How did the Salem Witch Trials affect the community of Salem? Government and authority? The church? Individuals?
The Salem witch trials confirmed the division that existed within the community by exposing the hatred and selfish interest harbored between some of the different members. For instance, Mrs. Putnam was clearly jealous of Rebecca Nurse’s family. Mr. Putnam exposed his selfish interests by trying to appropriate land belonging to Giles through the trials. Due to these issues, the different factions of the community harbored hostilities against each other long after the trials were over.
The government acknowledged its failure in the handling of the situation that led to innocent deaths by paying compensation to the remaining victims. The government also sought the reversal of the excommunications. The jury apologized to those who suffered from the unfair legal process. The Salem witch trials forced the government to look into strategies and reforms to ensure that such a situation did not occur again in future.
The church was forced to re-evaluate its role in the trials and the death of innocent people. The idea of theocracy was also admonished and destroyed. This helped in restricting the power and influence of the priests and other religious leaders.
The individuals suffered from psychological and emotional trauma. This was the case for most of those who witnessed the senseless murder of their loved ones based on falsehoods.

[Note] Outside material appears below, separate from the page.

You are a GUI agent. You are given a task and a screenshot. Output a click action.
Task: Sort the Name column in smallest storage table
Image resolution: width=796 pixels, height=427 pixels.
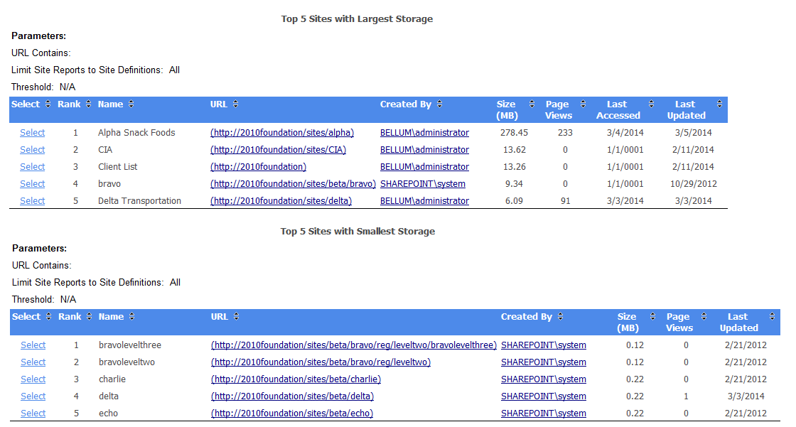(x=132, y=316)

The Salem Witch Trials were a perfect spiral of fear. That is to say, each accusation forced individuals to accuse others in order to save themselves, which led to more accusations and so on. The effect of this on a community as small as Salem in 1692 would be devastating. Consider how suspicious people would become of even lifelong friends and neighbors. It divided the people of Salem against each other in ways not easily repaired.
Government authority and the Church were one and the same in Massachusetts, and their credibility suffered greatly once it became apparent that many if not all of the executed were in fact innocent. While not the only reason for the social decline of the Puritan Church, many consider this event the beginning of the end.
In his deposition, Giles claimed that Putnam was killing his neighbors for their land. Putnam was the only individual wealthy enough to purchase the forfeited land after the owners were condemned to death.